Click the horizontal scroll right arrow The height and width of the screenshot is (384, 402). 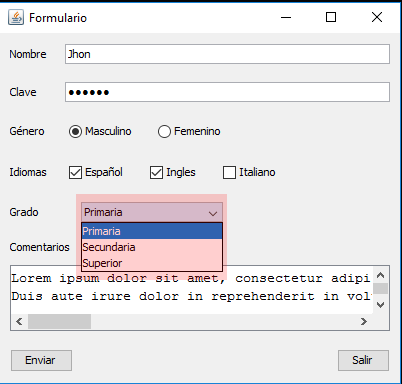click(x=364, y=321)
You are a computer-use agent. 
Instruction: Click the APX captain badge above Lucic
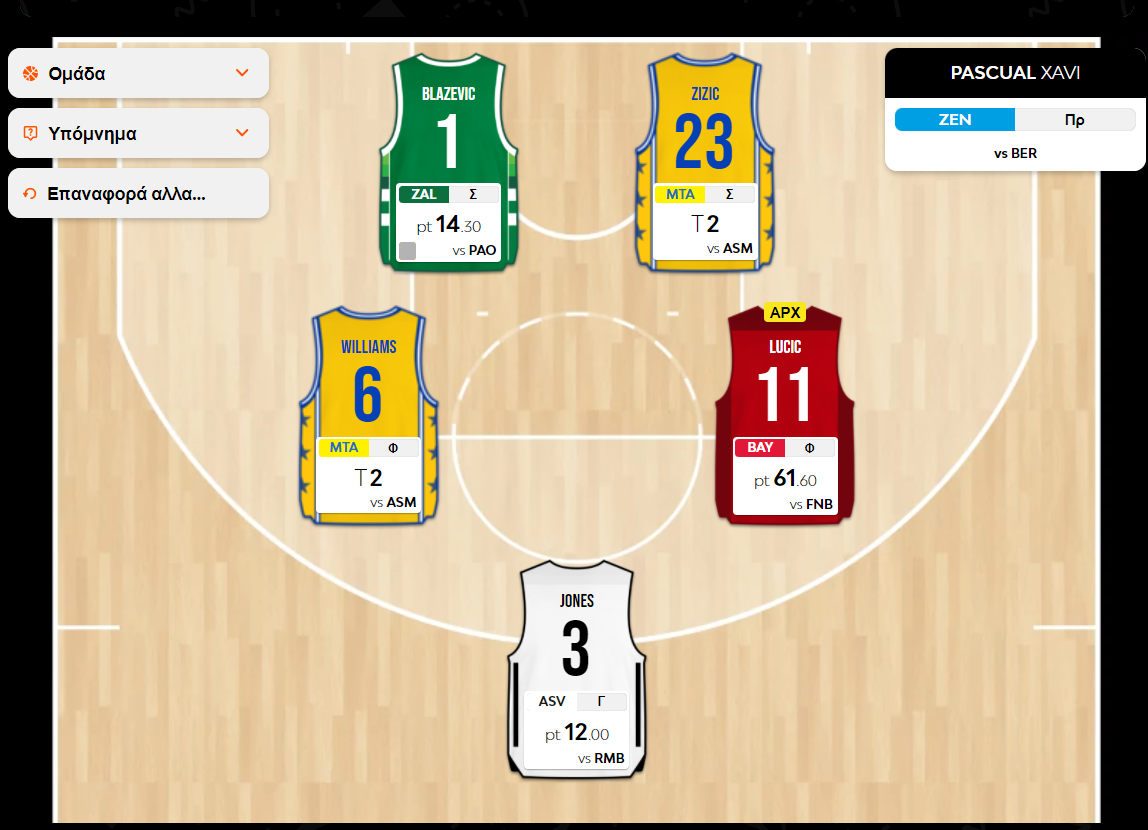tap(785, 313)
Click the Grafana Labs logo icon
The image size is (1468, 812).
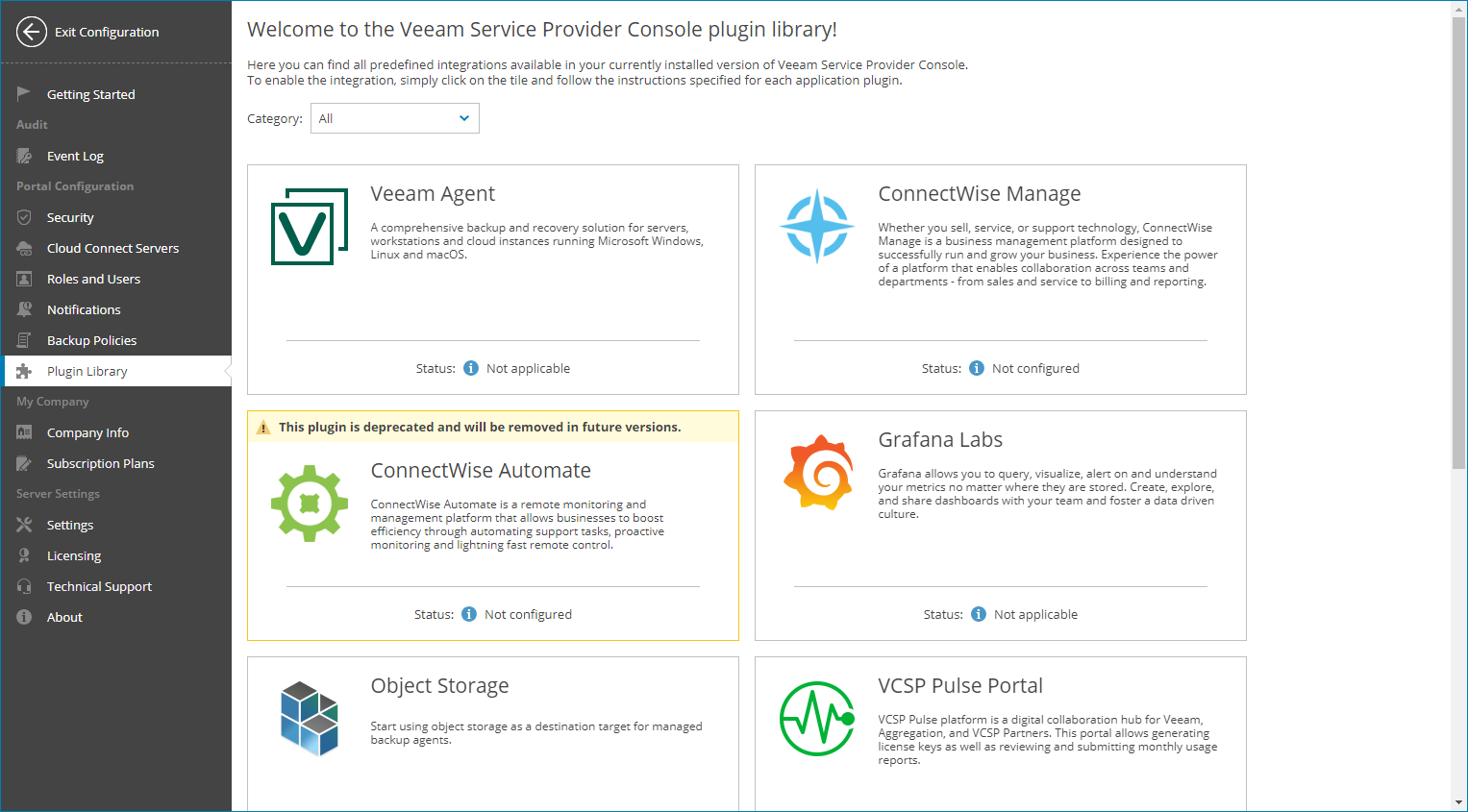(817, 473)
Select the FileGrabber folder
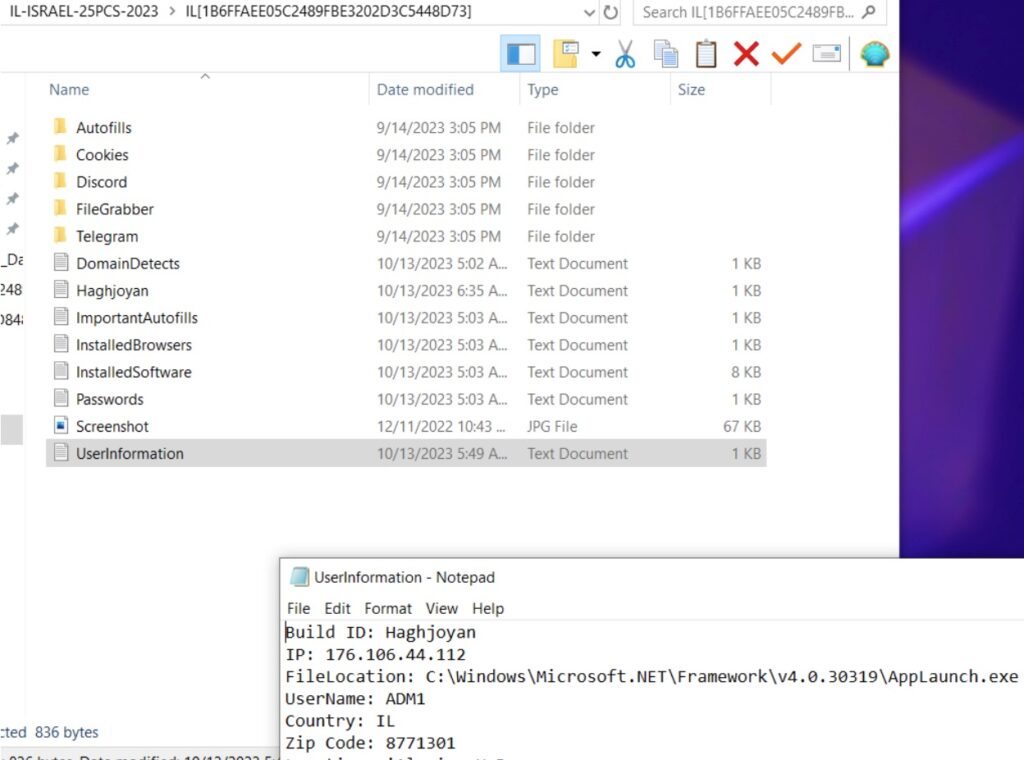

**Work item:**
Nothing but the lines from the one holding "The image size is (1468, 812)." through the final line of the records above belongs in the answer, each retyped exactly; omit the pictures.

**Solution to this problem:**
The image size is (1468, 812).
(817, 473)
Select the FileGrabber folder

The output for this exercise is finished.